The CBC report is not perfect. The focus was on people with cognitive issues rather than physical disabilities. Yet this flaw is not in fact a flaw at all. People with cognitive disabilities certainly encounter the greatest employment based bias. What amazes me is the lack of vision among business leaders. On the rare event I go to a retail store and am exposed to a disabled employee the odds of me providing repeat business are pretty much 100%  The odds of me recommending the store are also 100% It is so rare to see a disabled employee they provide the best sort of free marketing. And believe me the word gets around. The flaw as I see it is that hiring disabled employees is too often tied to a powerful executive with close ties to the disability community. This executive, usually a parent of a child with a disability, can put a hiring program in place for people with a disability. Long ago I recall the Home Depot hired many men and women with Down Syndrome. The sad reality is once this executive moves on all disabled employees end up getting fired.  The bottom line is that employees with a disability are almost universally superior to those who have no disability. Thus if businesses want to increase profit margins they should hire employees with a disability. One barrier needs to overcome--baseless bias.



1 comment:

  1. I have been thinking of posting something like this on my blog ... something about employment among people with disabilities. But I can't seem to get started. Also, I find I actually am not sure what I think about it, other than being appalled at the stats.

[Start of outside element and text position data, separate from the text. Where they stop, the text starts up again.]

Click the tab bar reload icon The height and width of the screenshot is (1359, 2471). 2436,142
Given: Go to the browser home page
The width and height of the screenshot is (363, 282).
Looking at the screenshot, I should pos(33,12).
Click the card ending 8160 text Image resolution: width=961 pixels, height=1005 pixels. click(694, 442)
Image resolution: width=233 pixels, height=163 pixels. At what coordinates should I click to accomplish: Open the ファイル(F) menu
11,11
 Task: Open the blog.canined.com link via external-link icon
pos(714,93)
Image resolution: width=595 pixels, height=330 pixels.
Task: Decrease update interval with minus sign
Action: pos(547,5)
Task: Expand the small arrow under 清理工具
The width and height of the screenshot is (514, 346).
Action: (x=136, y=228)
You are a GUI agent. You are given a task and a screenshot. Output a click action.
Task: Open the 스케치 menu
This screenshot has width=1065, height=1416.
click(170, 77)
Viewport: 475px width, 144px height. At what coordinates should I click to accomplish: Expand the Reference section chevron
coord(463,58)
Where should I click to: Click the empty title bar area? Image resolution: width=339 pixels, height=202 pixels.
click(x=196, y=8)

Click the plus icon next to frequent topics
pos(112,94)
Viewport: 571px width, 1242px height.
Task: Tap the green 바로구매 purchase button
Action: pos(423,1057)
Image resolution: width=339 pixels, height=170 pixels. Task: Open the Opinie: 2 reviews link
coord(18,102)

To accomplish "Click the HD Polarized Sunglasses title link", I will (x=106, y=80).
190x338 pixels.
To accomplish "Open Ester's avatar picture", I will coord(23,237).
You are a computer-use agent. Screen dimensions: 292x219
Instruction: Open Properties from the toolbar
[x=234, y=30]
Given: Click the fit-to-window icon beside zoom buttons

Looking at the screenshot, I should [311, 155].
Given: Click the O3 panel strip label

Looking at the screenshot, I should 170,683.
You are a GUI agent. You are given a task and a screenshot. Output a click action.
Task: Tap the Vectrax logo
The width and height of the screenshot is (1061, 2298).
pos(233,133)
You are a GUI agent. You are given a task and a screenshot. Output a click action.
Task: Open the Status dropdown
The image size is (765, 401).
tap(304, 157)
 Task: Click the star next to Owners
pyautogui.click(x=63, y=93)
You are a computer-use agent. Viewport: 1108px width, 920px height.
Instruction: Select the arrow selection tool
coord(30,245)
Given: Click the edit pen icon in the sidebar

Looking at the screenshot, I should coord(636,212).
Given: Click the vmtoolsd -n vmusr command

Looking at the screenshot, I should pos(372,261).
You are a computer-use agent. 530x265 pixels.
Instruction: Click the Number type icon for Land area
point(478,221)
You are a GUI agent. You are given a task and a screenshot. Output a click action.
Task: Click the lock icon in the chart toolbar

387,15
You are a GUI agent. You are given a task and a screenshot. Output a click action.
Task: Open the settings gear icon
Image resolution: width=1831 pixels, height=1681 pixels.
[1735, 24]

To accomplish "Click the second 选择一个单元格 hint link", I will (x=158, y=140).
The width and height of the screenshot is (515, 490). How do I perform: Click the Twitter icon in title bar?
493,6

    What is your take on the relative influence of discrimination that you describe, and lack of good education, job-specific training, and past work experience for disabled people themselves?

    Obviously it's probably a mix of all these things, though your student's experiment sure suggests that discrimination is a huge factor, since she wasn't even able to describe her qualifications.

    I'm amazed those companies don't just make it a policy to give an application to all comers, whether they are hiring or not. That would protect them from accusations of discrimination, at least at that stage of the process. I guess businesses aren't really afraid of discrimination charges ... which is another aspect of the problem.